Agriculture is a key export and external currency earner for Ukraine and Russia sees disrupting these exports as a form of economic warfare applying financial pressure on Ukraine as well as applying disruptive pressure on their agricultural importing clients.
Some examples:
- 44% of Libya’s wheat supply in 2018 was from Ukraine
- 77% of India’s domestic supply of sunflower oil came from Ukraine in 2019. In China it was 63%
- Russia supplies Turkey with 60% of wheat imports via the Black Sea
- Egypt buys almost 66% of the wheat it consumes in the international market, with Russia and Ukraine making up 80% of these imports
- Sub-Sahara Africa imports 40% of the wheat they consume from Russia and Ukraine.
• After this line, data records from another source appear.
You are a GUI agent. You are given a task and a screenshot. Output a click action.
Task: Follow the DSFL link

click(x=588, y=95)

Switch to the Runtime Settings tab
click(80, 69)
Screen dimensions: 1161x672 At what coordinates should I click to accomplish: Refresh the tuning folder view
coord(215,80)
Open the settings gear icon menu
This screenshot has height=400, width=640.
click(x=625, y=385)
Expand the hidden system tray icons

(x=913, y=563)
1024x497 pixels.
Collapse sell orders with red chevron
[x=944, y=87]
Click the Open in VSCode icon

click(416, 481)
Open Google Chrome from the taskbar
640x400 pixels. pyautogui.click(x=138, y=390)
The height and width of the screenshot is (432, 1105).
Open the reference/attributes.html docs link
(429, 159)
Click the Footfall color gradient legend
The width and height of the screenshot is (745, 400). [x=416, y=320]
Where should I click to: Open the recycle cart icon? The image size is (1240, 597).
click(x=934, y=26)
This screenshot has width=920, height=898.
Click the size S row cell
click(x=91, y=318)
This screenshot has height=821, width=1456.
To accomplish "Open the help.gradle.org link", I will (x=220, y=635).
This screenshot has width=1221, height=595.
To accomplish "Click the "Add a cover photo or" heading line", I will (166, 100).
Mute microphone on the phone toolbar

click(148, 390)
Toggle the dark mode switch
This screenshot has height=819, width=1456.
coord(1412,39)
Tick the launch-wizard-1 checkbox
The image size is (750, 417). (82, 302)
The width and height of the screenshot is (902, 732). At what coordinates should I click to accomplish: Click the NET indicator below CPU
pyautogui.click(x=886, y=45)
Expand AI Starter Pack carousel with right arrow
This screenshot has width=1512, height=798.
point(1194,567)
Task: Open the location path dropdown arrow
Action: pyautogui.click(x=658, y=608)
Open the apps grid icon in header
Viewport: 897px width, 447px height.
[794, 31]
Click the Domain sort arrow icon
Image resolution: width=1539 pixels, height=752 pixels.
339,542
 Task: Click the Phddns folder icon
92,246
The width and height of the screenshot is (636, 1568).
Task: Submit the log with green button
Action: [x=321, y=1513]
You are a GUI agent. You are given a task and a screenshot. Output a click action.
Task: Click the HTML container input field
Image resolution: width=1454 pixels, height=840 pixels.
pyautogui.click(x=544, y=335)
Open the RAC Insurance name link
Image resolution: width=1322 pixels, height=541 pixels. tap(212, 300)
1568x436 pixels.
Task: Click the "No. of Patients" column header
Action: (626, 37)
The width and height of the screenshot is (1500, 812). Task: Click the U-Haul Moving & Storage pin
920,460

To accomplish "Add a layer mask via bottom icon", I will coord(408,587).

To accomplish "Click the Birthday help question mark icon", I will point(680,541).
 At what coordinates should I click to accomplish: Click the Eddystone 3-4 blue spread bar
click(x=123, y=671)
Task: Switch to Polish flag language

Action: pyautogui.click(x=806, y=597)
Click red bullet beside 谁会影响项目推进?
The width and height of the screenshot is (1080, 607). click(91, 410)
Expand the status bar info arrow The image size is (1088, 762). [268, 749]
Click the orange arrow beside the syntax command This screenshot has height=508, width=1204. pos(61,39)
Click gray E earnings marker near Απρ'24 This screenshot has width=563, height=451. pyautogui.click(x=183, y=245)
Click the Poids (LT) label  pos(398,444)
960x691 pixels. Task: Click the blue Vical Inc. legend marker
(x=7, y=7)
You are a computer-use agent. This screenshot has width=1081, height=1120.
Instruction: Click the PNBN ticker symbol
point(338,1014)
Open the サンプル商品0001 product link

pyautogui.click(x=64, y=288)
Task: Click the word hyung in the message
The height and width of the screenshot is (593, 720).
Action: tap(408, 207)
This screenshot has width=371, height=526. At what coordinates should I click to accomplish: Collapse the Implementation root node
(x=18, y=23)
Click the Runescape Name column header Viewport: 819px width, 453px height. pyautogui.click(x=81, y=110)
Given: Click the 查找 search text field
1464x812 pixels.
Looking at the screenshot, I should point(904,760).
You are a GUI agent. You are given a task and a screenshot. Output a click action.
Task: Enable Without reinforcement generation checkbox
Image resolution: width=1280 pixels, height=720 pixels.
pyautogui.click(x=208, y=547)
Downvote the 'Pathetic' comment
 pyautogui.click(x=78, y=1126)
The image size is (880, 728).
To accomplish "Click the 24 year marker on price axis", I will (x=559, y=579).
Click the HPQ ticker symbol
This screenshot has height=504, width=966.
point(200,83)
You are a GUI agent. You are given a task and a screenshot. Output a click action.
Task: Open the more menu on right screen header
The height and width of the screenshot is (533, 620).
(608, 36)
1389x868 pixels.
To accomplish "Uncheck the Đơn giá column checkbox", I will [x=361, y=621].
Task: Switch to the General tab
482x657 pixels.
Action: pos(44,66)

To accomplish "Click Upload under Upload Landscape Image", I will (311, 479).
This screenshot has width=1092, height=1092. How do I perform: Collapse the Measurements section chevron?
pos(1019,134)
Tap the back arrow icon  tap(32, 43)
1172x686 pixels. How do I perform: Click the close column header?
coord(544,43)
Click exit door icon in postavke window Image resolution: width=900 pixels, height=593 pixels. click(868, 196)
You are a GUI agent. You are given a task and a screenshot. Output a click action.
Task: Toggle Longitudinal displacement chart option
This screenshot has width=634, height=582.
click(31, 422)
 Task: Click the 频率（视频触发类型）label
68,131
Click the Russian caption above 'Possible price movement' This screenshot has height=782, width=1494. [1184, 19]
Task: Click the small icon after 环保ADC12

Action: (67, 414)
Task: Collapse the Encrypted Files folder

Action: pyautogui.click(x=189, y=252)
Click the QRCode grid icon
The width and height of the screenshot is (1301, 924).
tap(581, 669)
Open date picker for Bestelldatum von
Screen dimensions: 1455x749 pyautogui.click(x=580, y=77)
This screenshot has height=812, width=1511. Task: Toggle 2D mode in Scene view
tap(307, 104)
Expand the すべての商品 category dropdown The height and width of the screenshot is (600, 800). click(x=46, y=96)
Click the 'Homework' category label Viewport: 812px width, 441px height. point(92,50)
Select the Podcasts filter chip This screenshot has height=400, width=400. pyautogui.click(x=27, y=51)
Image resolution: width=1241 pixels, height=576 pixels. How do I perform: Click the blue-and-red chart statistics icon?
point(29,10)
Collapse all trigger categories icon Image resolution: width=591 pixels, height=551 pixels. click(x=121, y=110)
And, for Sub-Saharan countries this economic warfare can pose an existential threat. According to US Department of Agriculture figures the average imports of wheat by these countries in 2020/21 and 2021/22 was over 26 million tons and it is estimated that by June, only two months from now, their stocks will be down to 3.7 million tons.
Geopolitics
As the situation in Sri Lanka shows sovereign debt issues can have a geopolitical effect as well. As reported in the Wall Street Journal on 8 May 2022 India seems to have been a stronger supporter of Sri Lanka in its financial crisis than China. Indeed, India gave Sri Lanka its full support in the latter’s negotiations with the IMF on its financial rescue package, but China did not. This seems to have led to several important commercial gains by India in its competition for influence in Sri Lanka among India, China and the West.
Some good news
Zambia – on 23 April 2022 Reuters reported that China had told the IMF and World Bank Spring Meeting that it is willing to participate in the effort to restructure Zambia’s foreign debt estimated to be USD 17.3 billion.
IMF Managing Director, Kristalina Georgieva said People’s Bank of China governor, Yi Gang, told her that Beijing would join the Zambia creditor committee, which is a big step forward in restructuring Zambia’s debt. Until then China had been identified as the only creditor stalling progress towards easing that debt. Yi, she added, had also committed to the Common Framework debt restructuring process, launched by the Group of 20 (G20) in response to the coronavirus pandemic.
Congo – according to Bloomberg on 5 May 2022, just last week, the Republic of Congo plans to issue Eurobonds linked to oil warrants to refinance its outstanding energy debts to commodity traders Glencore Plc and the Trafigura Group. Since this transaction is being used to refinance existing debt, it will not increase the country’s debt obligations and reportedly gives the Congo the ability to hedge its debts against the cycle of oil prices by linking the interest on the bonds to the oil price.